Background: It is unclear whether patients with chronic kidney disease who are more autonomous in medical decision making have better outcomes than those who are not. We examined the contribution of patient autonomy to treatment selection (peritoneal dialysis versus hemodialysis) and subsequent association with transplantation and survival.
Methods: Data were obtained from the Dialysis Morbidity and Mortality Study Wave 2, a national random sample of 4,025 new dialysis patients enrolled during 1996 and 1997 and followed up until October 31, 2001. Responders were asked to quantify their contribution to treatment selection and were grouped based on perceived degree of participation as patient led, team led, or patient and team led. Groups were compared and subsequent outcomes were evaluated by using Cox regression.

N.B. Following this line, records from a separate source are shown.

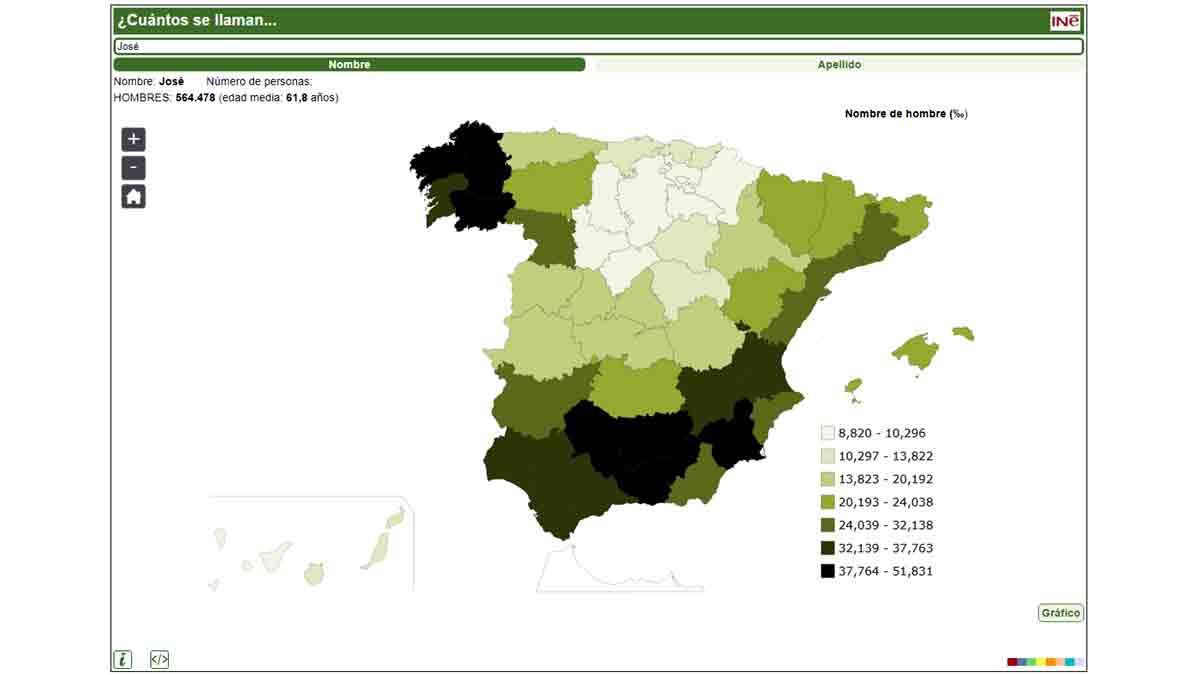1200x675 pixels.
Task: Select the green color theme swatch
Action: pyautogui.click(x=1031, y=662)
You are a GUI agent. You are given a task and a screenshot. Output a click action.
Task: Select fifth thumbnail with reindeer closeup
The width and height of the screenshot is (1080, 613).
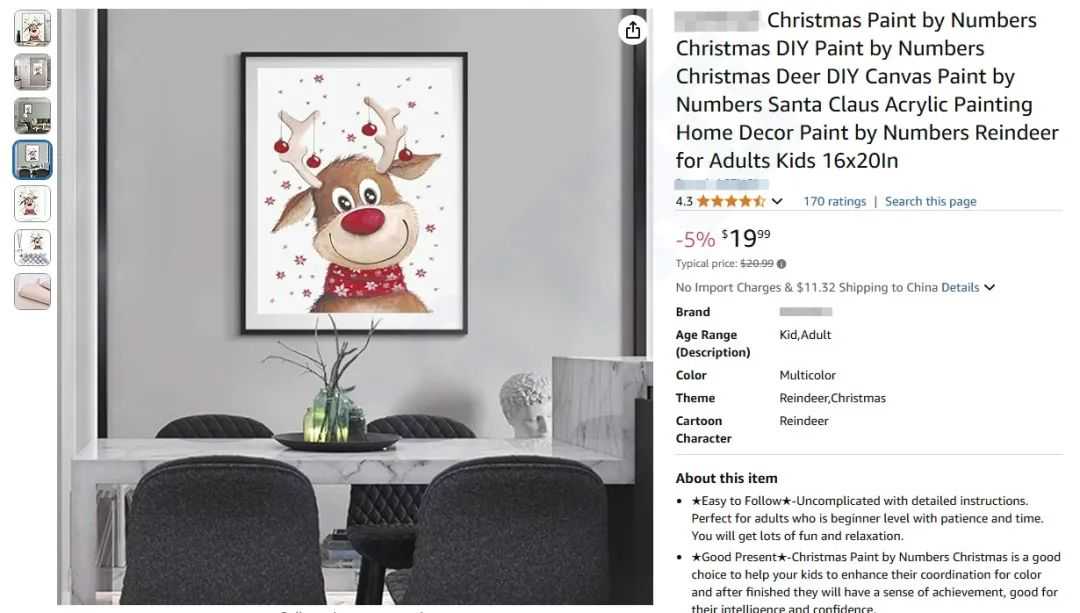point(32,203)
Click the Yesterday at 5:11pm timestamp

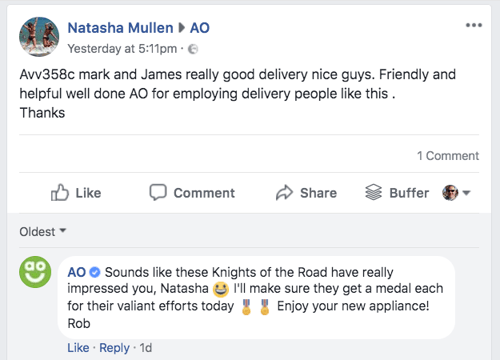point(122,49)
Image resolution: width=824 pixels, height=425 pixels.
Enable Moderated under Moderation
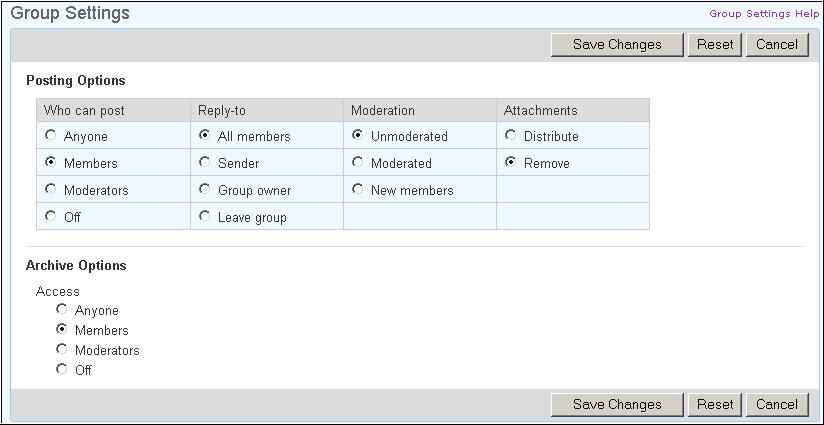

Results: Six hundred thirty-six patients (26.3%) reported a patient-led decision, 860 patients (35.6%) reported a team-led decision, and 922 patients (38.1%) reported a patient-and-team-led decision in treatment assignment. Unadjusted death rates were significantly lower (127 versus 159 versus 207 deaths/1,000 patient-years at risk; P < 0.0001), and transplantation rates were significantly higher (103 versus 88 versus 41 transplantations/1,000 patient-years at risk; P < 0.0001) for patients reporting the greatest contribution to modality selection. With adjustment for case mix, mortality risks were lowest (relative risk [RR], 0.84; 95% confidence interval [CI], 0.71 to 0.99) and transplantation rates were highest (RR, 1.44; 95% CI, 1.07 to 1.93) for the patient-led group.
Conclusion: Although the contribution of patient selection factors cannot be completely ignored, this analysis supports an association of patient autonomy with transplantation and survival. Greater efforts to empower patients with chronic kidney disease during the period before end-stage renal disease may improve clinical outcomes.